With Health Minister Manto Tshabalala-Msimang in her seventh week of sick leave, the delicate rapprochement between civil society and the government over HIV/Aids continues against a background of political infighting.
Aids activists insist the political wind is blowing firmly towards action and cooperation with civil society — despite Tshabalala-Msimang’s extraordinary public attack on her deputy in last week’s edition of ANC Today, where she denied there was Aids denialism in the government.
”The incident of my illness was portrayed as an opportunity to turn others into champions of a campaign to rid our government of the so-called ‘HIV and Aids denial at the highest level’,” Tshabalala-Msimang wrote.
The Treatment Action Campaign (TAC) and other Aids groups are keen to support — and be seen to support — government’s newfound determination to fire up its responses to the pandemic.
Key to this is the revival of the moribund South African National Aids Council (Sanac), in theory the guiding hand against the disease, but in reality a white elephant that has wallowed in the doldrums for years.
Now that Deputy President Phumzile Mlambo-Ngcuka has taken charge of Sanac, and Deputy Minister of Health Nozizwe Madlala-Routledge is speaking about HIV in place of her controversial superior, Aids activists are optimistic that the government is finally demonstrating commitment.

● Entries provided:
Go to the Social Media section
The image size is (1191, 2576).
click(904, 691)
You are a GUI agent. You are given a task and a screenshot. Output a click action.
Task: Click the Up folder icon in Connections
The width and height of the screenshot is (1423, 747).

● Exercise brief: List every person named in the HIV/Aids article, giving each one's title as the article states it. The items play no part in what is asked here.

● Answer space:
- Manto Tshabalala-Msimang, Health Minister
- Phumzile Mlambo-Ngcuka, Deputy President
- Nozizwe Madlala-Routledge, Deputy Minister of Health